La jurisprudence considère que cette interdiction vise non seulement à garantir le développement harmonieux des jeunes mais également à les prémunir indirectement contre de potentiels abus, en ce qu’elle contribuerait à restreindre le marché réel concerné ainsi qu’à limiter les effets d’imitation. Cette description du bien juridique protégé fait toutefois l’objet de nombreuses critiques dans la doctrine, et ce d’autant plus lorsqu’il est question d’interdire les représentations d’actes sexuels fictifs avec des mineurs.
Il ressort des travaux préparatoires que, pour des motifs probatoires, l’absence de pénalisation de la pornographie enfantine virtuelle risquerait de compromettre la poursuite de la pornographie enfantine réelle, dès lors qu’il n’est pas toujours aisé de déterminer si une représentation est réelle ou non. Le Tribunal fédéral relève par ailleurs que la confusion est d’autant plus marquée lorsqu’il s’agit d’images obtenues par rajeunissement numérique (« de-aging »). De tels cas doivent ainsi être qualifiés de pornographie au sens de l’art. 197 al. 4 1ère phr. et al. 5 1ère phr. CP.

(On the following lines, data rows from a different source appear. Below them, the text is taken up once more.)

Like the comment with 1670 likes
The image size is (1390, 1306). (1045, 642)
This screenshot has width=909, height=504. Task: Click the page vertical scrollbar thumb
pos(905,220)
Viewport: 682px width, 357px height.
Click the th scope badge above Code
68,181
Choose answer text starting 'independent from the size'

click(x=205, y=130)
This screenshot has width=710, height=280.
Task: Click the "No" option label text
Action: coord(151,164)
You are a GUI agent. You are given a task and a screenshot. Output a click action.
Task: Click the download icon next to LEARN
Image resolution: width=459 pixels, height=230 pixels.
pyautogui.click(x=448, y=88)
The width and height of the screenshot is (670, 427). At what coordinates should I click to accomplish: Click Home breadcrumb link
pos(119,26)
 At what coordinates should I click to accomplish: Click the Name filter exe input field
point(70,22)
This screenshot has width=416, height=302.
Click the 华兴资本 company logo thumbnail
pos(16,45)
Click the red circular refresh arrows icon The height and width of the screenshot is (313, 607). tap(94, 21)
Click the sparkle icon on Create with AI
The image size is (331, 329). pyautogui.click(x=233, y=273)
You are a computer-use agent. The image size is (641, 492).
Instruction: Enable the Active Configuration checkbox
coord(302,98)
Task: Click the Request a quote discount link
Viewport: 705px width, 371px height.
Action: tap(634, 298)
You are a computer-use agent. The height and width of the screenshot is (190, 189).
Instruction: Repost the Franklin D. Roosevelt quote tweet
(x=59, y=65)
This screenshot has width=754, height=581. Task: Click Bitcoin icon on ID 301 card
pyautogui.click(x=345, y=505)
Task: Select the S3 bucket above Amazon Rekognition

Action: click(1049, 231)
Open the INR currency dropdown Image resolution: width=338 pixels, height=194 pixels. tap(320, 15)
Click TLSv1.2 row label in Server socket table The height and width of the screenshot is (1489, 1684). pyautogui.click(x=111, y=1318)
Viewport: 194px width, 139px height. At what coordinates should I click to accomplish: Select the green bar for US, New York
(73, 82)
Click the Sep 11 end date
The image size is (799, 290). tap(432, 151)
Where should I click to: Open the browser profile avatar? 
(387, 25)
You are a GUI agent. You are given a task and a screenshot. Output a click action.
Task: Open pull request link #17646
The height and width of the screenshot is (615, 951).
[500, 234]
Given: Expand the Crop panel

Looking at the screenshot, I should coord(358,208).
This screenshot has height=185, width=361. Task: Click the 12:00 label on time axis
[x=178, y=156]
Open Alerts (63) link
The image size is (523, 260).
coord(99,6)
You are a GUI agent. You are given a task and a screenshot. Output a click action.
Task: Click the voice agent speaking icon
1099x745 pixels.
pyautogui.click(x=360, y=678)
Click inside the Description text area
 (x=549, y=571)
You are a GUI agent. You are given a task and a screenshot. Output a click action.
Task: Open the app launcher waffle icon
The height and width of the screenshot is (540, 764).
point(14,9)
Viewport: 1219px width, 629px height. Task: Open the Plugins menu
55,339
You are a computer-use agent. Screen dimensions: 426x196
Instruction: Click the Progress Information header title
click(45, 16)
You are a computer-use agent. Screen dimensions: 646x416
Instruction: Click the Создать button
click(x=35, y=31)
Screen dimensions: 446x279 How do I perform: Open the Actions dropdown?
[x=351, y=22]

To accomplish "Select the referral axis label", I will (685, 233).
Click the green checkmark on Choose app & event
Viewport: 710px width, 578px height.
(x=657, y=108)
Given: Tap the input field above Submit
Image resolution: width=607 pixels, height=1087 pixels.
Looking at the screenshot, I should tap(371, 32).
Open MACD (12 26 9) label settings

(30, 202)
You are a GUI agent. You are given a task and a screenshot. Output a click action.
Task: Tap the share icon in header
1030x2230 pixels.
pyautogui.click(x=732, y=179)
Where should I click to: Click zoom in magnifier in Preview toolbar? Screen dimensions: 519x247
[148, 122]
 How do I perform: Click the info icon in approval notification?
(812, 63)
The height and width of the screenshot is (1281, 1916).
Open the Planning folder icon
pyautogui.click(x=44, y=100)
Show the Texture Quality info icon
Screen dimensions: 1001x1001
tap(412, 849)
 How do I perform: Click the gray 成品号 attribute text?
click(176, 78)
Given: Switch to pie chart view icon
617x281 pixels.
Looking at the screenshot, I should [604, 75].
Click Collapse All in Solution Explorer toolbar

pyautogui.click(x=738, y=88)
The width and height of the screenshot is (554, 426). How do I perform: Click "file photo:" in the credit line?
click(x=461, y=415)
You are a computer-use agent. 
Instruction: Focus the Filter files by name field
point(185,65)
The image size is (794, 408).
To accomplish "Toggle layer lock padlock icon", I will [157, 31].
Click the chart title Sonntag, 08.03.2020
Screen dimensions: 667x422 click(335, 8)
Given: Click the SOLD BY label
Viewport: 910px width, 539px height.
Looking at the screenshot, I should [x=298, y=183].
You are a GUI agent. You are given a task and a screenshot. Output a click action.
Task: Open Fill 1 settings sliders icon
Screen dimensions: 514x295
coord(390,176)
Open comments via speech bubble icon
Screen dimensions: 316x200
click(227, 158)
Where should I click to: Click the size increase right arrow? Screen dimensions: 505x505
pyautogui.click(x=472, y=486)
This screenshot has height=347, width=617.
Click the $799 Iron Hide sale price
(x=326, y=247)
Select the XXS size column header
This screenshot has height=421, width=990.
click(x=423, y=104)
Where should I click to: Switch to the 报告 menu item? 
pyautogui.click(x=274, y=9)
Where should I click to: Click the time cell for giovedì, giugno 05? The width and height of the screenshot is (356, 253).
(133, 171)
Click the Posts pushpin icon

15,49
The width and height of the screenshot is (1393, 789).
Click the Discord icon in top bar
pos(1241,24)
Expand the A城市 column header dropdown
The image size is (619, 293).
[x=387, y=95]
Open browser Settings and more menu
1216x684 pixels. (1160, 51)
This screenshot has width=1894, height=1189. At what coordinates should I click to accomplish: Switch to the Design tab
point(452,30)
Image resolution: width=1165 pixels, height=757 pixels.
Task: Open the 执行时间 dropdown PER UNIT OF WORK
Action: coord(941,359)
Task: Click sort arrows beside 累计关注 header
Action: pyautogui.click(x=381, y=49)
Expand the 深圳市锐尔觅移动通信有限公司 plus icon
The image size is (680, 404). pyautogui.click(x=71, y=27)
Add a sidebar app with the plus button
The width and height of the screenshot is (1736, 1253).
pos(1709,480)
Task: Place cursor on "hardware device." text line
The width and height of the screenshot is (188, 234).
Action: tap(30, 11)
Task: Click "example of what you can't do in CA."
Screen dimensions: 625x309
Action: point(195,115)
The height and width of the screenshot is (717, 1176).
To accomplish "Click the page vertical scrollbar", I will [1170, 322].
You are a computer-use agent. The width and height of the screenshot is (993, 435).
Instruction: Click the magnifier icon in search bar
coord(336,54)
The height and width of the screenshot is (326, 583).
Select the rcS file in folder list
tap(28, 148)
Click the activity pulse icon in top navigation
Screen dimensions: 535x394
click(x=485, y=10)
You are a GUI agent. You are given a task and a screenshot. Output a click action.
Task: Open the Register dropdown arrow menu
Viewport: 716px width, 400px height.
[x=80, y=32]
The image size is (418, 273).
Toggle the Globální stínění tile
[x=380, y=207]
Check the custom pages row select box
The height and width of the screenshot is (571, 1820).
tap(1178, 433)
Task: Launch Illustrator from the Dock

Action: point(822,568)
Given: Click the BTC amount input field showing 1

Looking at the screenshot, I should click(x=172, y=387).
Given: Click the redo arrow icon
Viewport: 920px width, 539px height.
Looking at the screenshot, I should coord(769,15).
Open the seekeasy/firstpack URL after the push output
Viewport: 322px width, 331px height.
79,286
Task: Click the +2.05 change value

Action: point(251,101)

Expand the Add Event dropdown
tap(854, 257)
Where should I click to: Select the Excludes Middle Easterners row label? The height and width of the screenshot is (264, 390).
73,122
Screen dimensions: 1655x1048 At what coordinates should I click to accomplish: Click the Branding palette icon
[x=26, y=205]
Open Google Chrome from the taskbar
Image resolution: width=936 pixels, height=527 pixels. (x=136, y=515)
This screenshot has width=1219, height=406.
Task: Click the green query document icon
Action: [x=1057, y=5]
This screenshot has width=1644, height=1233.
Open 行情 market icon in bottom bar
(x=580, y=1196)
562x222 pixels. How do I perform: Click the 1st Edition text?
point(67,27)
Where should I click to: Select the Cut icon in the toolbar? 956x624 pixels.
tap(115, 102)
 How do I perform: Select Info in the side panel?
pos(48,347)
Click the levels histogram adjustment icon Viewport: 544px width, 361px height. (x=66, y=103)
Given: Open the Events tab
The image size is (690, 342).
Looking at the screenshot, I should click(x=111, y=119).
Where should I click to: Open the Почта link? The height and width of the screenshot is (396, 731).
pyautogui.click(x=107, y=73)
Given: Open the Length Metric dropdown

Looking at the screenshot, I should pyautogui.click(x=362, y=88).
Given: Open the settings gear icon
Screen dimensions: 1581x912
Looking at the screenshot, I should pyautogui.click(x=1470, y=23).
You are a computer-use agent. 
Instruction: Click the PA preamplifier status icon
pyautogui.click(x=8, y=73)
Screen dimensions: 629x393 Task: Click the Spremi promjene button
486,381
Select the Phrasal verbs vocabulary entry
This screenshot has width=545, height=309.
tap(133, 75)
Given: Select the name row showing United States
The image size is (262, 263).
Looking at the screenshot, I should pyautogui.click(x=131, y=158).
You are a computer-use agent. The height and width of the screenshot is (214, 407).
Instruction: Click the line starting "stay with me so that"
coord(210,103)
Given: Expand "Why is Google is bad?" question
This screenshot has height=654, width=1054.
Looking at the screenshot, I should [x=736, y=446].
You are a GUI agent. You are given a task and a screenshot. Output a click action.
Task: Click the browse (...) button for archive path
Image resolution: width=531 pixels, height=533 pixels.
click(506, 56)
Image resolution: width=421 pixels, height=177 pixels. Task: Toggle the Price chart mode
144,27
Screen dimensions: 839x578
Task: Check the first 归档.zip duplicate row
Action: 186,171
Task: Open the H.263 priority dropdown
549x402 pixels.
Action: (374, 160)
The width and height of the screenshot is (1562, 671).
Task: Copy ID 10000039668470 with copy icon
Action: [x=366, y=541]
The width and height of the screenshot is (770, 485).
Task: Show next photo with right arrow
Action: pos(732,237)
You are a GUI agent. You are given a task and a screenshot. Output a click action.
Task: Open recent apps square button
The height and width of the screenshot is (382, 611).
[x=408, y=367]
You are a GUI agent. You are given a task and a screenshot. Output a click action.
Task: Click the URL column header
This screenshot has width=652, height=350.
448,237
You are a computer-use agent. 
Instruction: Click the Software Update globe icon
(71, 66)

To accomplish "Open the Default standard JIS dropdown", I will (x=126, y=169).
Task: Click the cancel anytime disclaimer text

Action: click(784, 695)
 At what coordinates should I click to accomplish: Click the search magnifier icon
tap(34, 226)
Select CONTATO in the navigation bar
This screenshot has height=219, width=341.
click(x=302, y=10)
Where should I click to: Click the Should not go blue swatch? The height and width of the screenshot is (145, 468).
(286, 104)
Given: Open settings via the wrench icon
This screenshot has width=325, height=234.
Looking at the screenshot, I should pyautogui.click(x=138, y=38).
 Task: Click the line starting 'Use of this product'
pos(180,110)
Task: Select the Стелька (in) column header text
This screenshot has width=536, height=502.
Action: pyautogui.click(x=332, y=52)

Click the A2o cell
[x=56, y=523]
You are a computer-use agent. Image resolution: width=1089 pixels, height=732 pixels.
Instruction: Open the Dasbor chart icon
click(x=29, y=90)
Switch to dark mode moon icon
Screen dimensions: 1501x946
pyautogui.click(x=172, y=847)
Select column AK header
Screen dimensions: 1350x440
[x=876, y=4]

Dans un second temps, le recourant conteste également avoir eu connaissance de l’enregistrement automatique des fichiers reçus via Telegram. Le Tribunal fédéral rappelle que pour les données électroniques, la possession comporte d’une part, une dimension objective (maîtrise effective) et, d’autre part, une dimension subjective (volonté de disposer). In casu, les deux composantes sont réunies, dès lors que l’intéressé a transféré via Instagram le fichier litigieux reçu sur Telegram. Il n’est donc pas arbitraire de considérer que le recourant savait, voulait et avait accepté que ces fichiers soient automatiquement enregistrés sur son appareil, dans la mesure où il est supposé connaître le fonctionnement et le contenu du stockage de ses appareils. Ainsi, le recourant est également condamné sur la base de l’art. 135 al. 1bis aCP pour acquisition et possession de contenus violents.
Partant, le Tribunal rejette le recours.
Note
Cet arrêt s’inscrit dans un contexte marqué par de nombreuses préoccupations liées à l’utilisation d’outils d’intelligence artificielle dans la génération de contenus à caractère sexuel, à l’image des deepfakes. Le Fonds des Nations unies pour l’enfance (UNICEF) a par ailleurs récemment appelé les États à élargir leur définition des contenus représentant des abus sexuels sur des mineurs afin que ceux générés par intelligence artificielle puissent également être criminalisés (cf. UNICEF, Statement du 4 février 2026 “Les abus commis au moyen d’images hypertruquées restent des abus”).
À notre avis, la décision du Tribunal fédéral ne peut qu’être suivie, dans la mesure où la jurisprudence doit tenir compte des réalités actuelles, en l’occurrence l’augmentation de l’utilisation d’outils techniques, tout en se conformant à la volonté du législateur. Le Tribunal fédéral a toutefois décidé de ne pas aborder la question de l’apparence enfantine d’acteurs adultes créée à l’aide de vêtements et accessoires de scène stéréotypés. Cet arrêt laisse penser que, face aux difficultés probatoires pouvant survenir dans certains cas, de telles représentations pourraient également être sanctionnées pénalement afin d’éviter que l’absence de qualification pénale ne compromette la poursuite de la pornographie impliquant de véritables mineurs (sur un sujet similaire voir : BSK StGB-Isenring/Kessler, Art. 197 N 23 et les réf. cit.).